» **The request**
Rewrite the lines below as a numbered list, leaving out any blank lines.

» **Provided entries**
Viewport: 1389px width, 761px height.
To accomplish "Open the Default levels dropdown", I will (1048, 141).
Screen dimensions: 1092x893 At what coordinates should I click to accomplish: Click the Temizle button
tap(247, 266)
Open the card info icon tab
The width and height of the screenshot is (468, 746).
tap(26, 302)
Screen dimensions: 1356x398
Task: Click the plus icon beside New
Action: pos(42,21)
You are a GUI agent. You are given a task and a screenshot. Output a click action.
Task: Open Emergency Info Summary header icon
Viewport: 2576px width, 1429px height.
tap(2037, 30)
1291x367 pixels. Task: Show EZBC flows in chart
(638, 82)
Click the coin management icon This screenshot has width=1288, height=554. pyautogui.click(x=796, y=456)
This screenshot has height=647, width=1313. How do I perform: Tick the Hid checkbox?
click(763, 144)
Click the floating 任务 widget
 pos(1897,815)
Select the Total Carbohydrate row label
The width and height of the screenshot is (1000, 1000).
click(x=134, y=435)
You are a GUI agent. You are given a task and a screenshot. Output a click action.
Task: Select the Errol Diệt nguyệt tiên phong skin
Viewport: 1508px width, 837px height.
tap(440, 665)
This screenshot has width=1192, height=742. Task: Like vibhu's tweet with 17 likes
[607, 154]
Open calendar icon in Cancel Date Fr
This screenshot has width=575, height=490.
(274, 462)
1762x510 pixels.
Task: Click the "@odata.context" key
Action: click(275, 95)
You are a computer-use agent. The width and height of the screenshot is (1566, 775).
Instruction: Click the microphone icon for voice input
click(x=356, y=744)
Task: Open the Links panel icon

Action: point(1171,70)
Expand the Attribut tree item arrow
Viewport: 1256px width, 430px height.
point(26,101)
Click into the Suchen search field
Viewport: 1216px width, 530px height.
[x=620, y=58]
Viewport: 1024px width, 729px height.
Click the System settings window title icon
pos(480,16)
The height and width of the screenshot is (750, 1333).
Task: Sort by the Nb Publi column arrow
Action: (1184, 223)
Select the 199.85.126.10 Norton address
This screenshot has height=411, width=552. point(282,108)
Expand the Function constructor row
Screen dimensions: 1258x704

» **Solution for this task**
1. Viewport: 1389px width, 761px height.
2. To accomplish "Open the Default levels dropdown", I will (1048, 141).
3. Screen dimensions: 1092x893 At what coordinates should I click to accomplish: Click the Temizle button
4. tap(247, 266)
5. Open the card info icon tab
6. The width and height of the screenshot is (468, 746).
7. tap(26, 302)
8. Screen dimensions: 1356x398
9. Task: Click the plus icon beside New
10. Action: pos(42,21)
11. You are a GUI agent. You are given a task and a screenshot. Output a click action.
12. Task: Open Emergency Info Summary header icon
13. Viewport: 2576px width, 1429px height.
14. tap(2037, 30)
15. 1291x367 pixels. Task: Show EZBC flows in chart
16. (638, 82)
17. Click the coin management icon This screenshot has width=1288, height=554. pyautogui.click(x=796, y=456)
18. This screenshot has height=647, width=1313. How do I perform: Tick the Hid checkbox?
19. click(763, 144)
20. Click the floating 任务 widget
21.  pos(1897,815)
22. Select the Total Carbohydrate row label
23. The width and height of the screenshot is (1000, 1000).
24. click(x=134, y=435)
25. You are a GUI agent. You are given a task and a screenshot. Output a click action.
26. Task: Select the Errol Diệt nguyệt tiên phong skin
27. Viewport: 1508px width, 837px height.
28. tap(440, 665)
29. This screenshot has width=1192, height=742. Task: Like vibhu's tweet with 17 likes
30. [607, 154]
31. Open calendar icon in Cancel Date Fr
32. This screenshot has width=575, height=490.
33. (274, 462)
34. 1762x510 pixels.
35. Task: Click the "@odata.context" key
36. Action: click(275, 95)
37. You are a computer-use agent. The width and height of the screenshot is (1566, 775).
38. Instruction: Click the microphone icon for voice input
39. click(x=356, y=744)
40. Task: Open the Links panel icon
41. Action: point(1171,70)
42. Expand the Attribut tree item arrow
43. Viewport: 1256px width, 430px height.
44. point(26,101)
45. Click into the Suchen search field
46. Viewport: 1216px width, 530px height.
47. [x=620, y=58]
48. Viewport: 1024px width, 729px height.
49. Click the System settings window title icon
50. pos(480,16)
51. The height and width of the screenshot is (750, 1333).
52. Task: Sort by the Nb Publi column arrow
53. Action: (1184, 223)
54. Select the 199.85.126.10 Norton address
55. This screenshot has height=411, width=552. point(282,108)
56. Expand the Function constructor row
57. Screen dimensions: 1258x704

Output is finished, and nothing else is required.